New Zealand's largest Māori public health organisation, Hāpai Te Hauora, has grave concerns for consumers of online gambling products recently launched by the Lotteries Commission. Hāpai work in problem gambling harm minimisation at a national and regional level, and they believe these products have immense potential for harm.
Hāpai's opposition to these products centres on the nature of the online interaction - the isolation experienced by someone who is gambling alone interferes with successful harm minimisation interventions. "Kanohi ki te kanohi (face to face) rapport building is an essential aspect of harm minimisation which is eliminated in an online environment," says Anthony Hawke General Manager Māori Public Health for Hāpai Te Hauora. "We appreciate that the app has some security measures in place but we feel they are insufficient to allow for appropriate harm minimisation interventions to take place."

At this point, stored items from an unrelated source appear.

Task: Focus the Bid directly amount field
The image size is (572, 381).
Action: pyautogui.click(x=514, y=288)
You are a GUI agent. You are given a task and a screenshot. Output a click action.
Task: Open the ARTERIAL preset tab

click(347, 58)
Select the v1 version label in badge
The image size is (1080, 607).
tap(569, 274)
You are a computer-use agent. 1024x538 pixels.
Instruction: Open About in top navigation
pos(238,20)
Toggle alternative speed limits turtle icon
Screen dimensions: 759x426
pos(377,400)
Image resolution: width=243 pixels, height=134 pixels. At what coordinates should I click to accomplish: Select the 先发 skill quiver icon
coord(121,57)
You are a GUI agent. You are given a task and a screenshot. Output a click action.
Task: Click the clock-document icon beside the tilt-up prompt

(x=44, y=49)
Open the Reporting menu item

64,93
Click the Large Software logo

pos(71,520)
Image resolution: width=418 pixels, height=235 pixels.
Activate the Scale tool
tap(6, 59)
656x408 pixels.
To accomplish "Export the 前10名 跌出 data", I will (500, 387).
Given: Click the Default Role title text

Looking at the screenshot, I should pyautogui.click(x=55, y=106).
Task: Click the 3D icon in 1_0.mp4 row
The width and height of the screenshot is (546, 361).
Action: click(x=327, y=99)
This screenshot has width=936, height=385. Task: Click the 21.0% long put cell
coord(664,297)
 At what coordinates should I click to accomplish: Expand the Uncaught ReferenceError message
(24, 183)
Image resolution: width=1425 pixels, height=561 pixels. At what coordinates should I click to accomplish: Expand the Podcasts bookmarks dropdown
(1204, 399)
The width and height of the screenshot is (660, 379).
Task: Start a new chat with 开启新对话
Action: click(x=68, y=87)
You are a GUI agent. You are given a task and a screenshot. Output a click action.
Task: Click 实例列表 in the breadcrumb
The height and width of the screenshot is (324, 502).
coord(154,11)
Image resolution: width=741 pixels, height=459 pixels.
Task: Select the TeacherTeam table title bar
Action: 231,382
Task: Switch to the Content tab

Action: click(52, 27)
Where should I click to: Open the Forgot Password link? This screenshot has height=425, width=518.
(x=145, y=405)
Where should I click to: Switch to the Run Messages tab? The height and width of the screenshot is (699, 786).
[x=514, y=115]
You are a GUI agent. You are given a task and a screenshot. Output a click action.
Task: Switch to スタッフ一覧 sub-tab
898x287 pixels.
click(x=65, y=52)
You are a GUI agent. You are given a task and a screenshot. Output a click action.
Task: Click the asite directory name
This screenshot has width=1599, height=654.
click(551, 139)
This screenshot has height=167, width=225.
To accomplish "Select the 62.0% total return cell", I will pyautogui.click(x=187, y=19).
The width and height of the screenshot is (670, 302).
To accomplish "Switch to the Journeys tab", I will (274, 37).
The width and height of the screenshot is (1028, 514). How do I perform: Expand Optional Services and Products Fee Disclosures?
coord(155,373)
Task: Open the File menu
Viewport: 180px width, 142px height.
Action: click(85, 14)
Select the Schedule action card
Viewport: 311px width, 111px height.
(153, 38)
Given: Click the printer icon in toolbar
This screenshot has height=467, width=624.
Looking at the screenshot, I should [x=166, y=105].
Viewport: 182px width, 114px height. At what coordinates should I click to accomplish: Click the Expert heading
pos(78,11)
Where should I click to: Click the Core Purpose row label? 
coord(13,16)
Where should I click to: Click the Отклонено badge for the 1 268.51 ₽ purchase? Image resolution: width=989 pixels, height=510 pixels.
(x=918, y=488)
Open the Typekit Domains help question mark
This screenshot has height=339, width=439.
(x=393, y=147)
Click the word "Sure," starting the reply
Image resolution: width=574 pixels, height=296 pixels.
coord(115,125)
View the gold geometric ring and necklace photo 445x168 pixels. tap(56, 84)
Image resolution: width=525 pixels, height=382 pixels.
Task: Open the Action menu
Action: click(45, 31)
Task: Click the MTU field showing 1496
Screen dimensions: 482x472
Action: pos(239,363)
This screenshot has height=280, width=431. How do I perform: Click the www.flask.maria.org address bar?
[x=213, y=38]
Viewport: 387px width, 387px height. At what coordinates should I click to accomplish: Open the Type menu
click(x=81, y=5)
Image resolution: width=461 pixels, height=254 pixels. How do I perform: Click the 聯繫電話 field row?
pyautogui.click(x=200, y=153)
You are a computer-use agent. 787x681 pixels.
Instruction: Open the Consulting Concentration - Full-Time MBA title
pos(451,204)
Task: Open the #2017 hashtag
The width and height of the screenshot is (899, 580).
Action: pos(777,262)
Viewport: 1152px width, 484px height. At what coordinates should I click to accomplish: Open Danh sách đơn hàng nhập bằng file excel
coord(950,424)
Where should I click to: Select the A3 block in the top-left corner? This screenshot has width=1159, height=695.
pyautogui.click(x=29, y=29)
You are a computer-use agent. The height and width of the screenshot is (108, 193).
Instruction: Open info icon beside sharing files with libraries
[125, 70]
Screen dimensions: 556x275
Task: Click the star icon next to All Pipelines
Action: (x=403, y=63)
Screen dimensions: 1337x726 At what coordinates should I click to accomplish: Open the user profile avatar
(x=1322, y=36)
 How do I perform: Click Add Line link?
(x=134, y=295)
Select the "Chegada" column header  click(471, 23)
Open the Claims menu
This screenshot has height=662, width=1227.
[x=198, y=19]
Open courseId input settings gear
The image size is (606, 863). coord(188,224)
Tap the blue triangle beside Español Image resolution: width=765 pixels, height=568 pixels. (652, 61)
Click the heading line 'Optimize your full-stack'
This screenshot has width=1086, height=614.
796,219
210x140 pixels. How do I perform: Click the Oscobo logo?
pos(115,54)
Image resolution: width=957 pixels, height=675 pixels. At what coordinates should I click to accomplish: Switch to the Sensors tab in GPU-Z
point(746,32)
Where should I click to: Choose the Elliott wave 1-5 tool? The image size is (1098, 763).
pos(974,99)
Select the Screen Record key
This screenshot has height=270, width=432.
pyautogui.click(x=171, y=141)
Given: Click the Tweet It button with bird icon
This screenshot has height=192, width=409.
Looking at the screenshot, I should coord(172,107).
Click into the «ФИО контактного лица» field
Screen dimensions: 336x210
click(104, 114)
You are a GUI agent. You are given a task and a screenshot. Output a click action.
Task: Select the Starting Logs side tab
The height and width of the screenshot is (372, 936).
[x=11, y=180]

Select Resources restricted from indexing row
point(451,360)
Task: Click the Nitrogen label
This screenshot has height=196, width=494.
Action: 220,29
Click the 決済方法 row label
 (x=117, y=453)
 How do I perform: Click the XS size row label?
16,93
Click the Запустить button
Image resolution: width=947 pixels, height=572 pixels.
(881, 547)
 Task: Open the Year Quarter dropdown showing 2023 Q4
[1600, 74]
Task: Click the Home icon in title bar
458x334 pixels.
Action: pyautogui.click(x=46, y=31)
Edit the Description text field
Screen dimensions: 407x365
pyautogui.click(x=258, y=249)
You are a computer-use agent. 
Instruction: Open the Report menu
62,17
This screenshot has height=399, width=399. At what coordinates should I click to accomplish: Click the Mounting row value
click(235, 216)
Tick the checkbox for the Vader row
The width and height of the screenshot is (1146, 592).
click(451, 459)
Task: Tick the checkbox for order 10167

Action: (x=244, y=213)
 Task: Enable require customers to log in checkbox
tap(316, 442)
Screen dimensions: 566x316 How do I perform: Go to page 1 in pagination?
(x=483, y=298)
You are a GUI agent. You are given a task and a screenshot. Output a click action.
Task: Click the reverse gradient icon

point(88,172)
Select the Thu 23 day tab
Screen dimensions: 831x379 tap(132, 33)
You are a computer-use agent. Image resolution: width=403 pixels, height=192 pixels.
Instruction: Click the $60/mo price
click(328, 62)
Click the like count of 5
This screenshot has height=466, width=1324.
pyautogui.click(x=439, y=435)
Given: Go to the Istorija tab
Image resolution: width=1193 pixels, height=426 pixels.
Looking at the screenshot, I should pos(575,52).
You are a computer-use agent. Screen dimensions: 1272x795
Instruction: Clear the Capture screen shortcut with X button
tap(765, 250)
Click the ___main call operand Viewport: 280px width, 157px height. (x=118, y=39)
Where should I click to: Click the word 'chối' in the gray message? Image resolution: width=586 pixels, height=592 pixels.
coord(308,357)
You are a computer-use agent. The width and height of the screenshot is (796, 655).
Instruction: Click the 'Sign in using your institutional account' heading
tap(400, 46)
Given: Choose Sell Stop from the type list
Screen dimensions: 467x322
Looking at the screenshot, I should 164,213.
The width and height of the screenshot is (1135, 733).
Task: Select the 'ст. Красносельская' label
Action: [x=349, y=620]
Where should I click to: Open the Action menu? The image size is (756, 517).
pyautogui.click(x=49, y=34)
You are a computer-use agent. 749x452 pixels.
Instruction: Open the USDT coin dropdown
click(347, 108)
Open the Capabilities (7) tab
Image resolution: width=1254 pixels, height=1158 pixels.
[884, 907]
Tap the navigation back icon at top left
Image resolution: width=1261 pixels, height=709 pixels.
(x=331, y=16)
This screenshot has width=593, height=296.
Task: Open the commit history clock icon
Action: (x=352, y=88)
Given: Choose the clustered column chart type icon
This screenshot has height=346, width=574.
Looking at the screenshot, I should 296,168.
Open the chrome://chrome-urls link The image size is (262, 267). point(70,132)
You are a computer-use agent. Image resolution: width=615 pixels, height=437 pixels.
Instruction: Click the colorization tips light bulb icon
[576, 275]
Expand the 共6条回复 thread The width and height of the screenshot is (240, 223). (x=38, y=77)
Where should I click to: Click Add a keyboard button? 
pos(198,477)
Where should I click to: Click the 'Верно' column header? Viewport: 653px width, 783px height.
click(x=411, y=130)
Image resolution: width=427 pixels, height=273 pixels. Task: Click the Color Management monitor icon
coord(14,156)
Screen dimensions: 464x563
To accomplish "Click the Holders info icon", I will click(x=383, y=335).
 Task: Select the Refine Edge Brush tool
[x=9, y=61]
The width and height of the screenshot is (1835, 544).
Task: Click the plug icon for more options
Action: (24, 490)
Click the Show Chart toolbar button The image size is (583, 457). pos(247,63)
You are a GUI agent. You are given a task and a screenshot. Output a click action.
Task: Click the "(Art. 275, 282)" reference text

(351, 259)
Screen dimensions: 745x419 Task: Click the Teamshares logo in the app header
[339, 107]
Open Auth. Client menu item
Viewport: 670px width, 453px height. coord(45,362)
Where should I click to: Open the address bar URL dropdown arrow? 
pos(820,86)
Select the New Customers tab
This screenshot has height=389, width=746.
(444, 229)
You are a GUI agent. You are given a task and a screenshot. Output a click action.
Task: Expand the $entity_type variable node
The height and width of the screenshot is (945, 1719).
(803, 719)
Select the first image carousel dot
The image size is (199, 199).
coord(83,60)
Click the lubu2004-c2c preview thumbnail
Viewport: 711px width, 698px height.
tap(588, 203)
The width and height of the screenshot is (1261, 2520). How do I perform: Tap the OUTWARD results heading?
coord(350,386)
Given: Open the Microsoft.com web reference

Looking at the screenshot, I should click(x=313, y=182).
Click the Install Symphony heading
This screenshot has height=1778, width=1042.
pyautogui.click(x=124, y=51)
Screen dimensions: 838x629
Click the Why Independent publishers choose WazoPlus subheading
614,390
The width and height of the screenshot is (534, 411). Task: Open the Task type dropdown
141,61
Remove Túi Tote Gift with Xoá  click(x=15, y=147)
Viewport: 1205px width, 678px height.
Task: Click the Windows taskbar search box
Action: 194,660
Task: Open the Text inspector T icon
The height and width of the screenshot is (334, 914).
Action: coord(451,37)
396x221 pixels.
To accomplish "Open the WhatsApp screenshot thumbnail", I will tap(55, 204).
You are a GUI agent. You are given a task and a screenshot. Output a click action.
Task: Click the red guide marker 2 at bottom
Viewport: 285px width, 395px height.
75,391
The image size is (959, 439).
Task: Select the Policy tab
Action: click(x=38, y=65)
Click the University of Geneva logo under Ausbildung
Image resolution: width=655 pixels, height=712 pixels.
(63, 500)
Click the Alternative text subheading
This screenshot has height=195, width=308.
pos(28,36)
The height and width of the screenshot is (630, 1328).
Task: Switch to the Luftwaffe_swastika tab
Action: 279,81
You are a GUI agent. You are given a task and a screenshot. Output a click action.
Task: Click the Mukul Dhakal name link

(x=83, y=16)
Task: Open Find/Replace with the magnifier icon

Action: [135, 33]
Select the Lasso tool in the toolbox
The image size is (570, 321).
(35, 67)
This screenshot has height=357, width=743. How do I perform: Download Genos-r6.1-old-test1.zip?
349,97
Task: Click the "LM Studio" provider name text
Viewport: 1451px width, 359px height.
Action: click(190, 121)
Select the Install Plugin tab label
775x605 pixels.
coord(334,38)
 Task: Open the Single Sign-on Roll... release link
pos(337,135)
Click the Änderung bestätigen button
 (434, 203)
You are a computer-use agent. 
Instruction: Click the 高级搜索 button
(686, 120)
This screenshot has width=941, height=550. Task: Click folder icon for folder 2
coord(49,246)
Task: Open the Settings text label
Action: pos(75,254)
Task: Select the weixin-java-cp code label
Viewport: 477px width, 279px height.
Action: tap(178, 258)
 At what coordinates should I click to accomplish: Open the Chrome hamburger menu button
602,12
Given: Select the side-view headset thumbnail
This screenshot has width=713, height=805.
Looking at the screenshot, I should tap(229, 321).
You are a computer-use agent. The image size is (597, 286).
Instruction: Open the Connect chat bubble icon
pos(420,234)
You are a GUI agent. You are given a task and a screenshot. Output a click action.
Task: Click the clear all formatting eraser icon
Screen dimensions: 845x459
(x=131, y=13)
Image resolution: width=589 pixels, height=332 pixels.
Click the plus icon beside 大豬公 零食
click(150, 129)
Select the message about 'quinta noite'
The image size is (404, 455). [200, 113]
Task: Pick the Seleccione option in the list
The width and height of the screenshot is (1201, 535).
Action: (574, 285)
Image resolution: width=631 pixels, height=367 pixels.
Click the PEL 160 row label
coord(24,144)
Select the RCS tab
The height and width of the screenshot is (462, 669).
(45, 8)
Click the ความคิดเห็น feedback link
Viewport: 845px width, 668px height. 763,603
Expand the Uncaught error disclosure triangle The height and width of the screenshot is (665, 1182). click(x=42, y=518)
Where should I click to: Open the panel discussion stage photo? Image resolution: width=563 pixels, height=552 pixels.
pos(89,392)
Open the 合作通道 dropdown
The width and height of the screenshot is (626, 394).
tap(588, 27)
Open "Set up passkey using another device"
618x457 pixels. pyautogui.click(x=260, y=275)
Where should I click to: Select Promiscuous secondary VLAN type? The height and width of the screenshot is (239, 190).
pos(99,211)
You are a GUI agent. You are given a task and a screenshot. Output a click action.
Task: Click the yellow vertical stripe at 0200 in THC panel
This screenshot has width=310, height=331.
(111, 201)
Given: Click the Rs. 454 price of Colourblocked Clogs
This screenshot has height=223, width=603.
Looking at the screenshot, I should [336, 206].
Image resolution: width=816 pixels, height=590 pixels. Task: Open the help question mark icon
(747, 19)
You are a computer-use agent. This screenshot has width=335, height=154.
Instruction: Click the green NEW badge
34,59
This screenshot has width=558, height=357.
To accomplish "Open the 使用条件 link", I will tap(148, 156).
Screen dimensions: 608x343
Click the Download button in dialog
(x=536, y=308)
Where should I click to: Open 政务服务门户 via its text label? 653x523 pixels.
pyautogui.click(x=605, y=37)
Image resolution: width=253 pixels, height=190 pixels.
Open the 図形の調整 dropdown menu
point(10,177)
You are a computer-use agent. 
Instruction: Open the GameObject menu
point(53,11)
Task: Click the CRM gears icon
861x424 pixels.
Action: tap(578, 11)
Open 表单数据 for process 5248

Chief Executive of the Mental Health Foundation of New Zealand, Shaun Robinson also shares our concern stating "access to addictive gambling products such as pokie machines and on-line gambling are a significant public health hazard with major mental health implications. They make the stresses experienced by those in poor communities worse and compound mental health problems. There must be political, community and individual will to tackle these social issues and improve the mental well-being of Kiwi’s. We urge the Lotteries Commission to consider the social good and to make a decision not to proceed with these gambling products".
"You can't say we weren't warned," says Hawke "The Lotteries Commission have been pushing for online gambling for over ten years. Successive governments have looked at the case for it, been told that it's a big risk, but nobody put their foot down and said - this isn't going to happen here. It's a travesty."